1. Field of the Invention
The present invention generally relates to the field of integrated circuit technology, and more specifically the invention relates to a method in the fabrication of an integrated injection logic circuit, and to an integrated injection logic circuit.
2. Description of Prior Art
BiCMOS technology combines bipolar and CMOS devices on a single chip. BiCMOS technology has proven to be very useful for the increased integration in circuits used for telecommunications, in particular wireless applications, since bipolar devices are widely utilized for high-frequency parts, e.g. for analog radio functions, while CMOS technology is used for digital and mixed signal parts, such as data interfaces with other circuits in the systems. CMOS technology is also advantageous for logic circuits because of the high device density area and the low power consumption during switching. Therefore BiCMOS technology has been used during the last decade for increased integration of basically bipolar circuit blocks, which interface to digital blocks.
The BiCMOS processes used for wireless applications can be characterized as high-end BiCMOS processes, where a CMOS process is added to an existing high-performance bipolar process. Performance, not cost, is prioritized in contrary to the low-end BiCMOS which adds moderate-speed bipolar transistors into a high-performance CMOS process. U.S. Pat. No. 6,610,578 by Norström et al. and the international patent publication WO 02/091463 A1 by Johansson et al. describe high-performance double-poly bipolar processes for high frequency radio applications which are extendable to BiCMOS with only minor modifications to the bipolar process. The design of a lateral PNP transistor in such a process is described in the above U.S. patent.

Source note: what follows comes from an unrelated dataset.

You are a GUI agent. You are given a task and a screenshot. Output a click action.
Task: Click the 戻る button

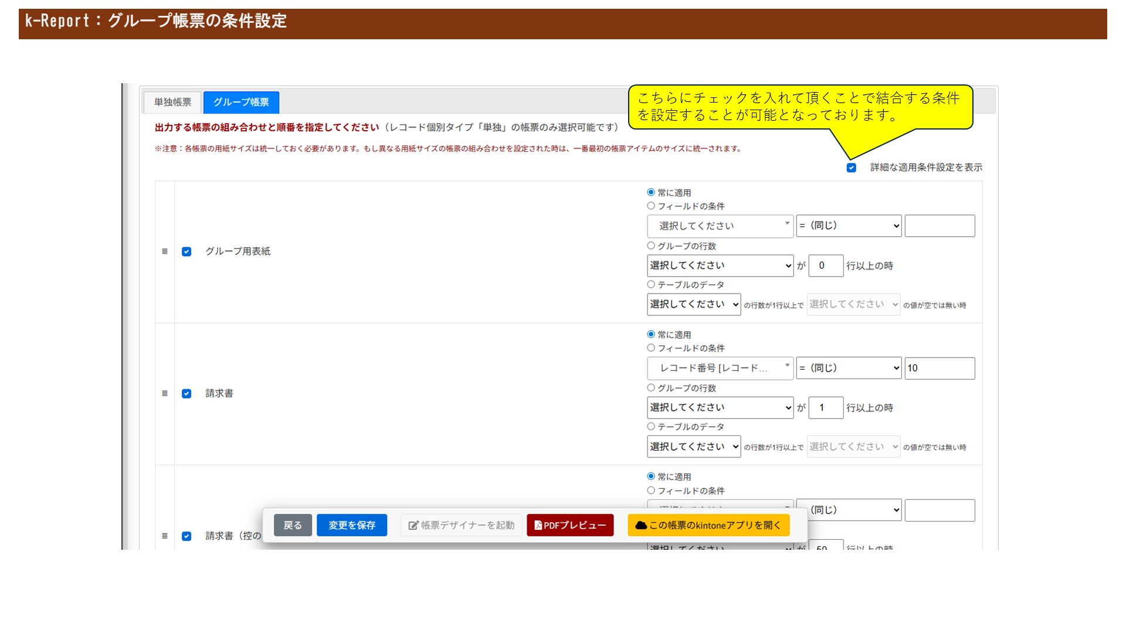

Integrated-injection logic (I2L or Multi-Transistor Logic MTL) was invented in the early 1970's. The technology offers high packing density, low power consumption, simple manufacturing technology, and good current drive ability, and can easily be mixed with linear functions and other types of logic on the same wafer. The basic I2L cell consists of a lateral PNP transistor Q1 and a vertical multicollector NPN transistor Q2 tightly connected (super integrated). This can be seen in FIGS. 1a-b, taken from S. M. Sze (Ed.), “Physics of Semiconductor Devices”, 2nd ed., Wiley, 1981. pp. 182-183. Current is injected from the lateral PNP transistor Q1 into the base of vertical multicollector NPN transistor Q2. The NPN transistor Q2 is operated in inverted mode. As a consequence, the reverse beta of the NPN transistor may be too low in certain process technologies, making I2L operation not possible without process modifications. As a medium-speed technology I2L was very successful, although the advancement in MOS technology soon reduced its role for large high-speed digital circuit, such as the microprocessor we have today.
In U.S. Pat. No. 5,504,368 by Sawada a circuit device is disclosed wherein separate vertical transistors are formed for NPN high-speed operation (useful for bipolar RF operation) and NPN high reverse beta operation (useful for the I2L) and a lateral PNP transistor for the I2L injector.
German Patent No. 196 14 876 by Eichler and Wallner teaches how to integrate I2L with high-voltage NPN transistors.
In U.S. Pat. No. 5,831,328 by Yamamoto and Tominaga a fabrication process for an I2L semiconductor device is disclosed wherein polycrystalline silicon collector contacts are used to solve metal wiring problems.
In U.S. Pat. No. 6,232,193 by Chen et al. an injection logic device is disclosed wherein field oxide is used to separate the multi-collectors from each other. Polycrystalline silicon is used for contacting the collectors. A number of additional features improve the device even further.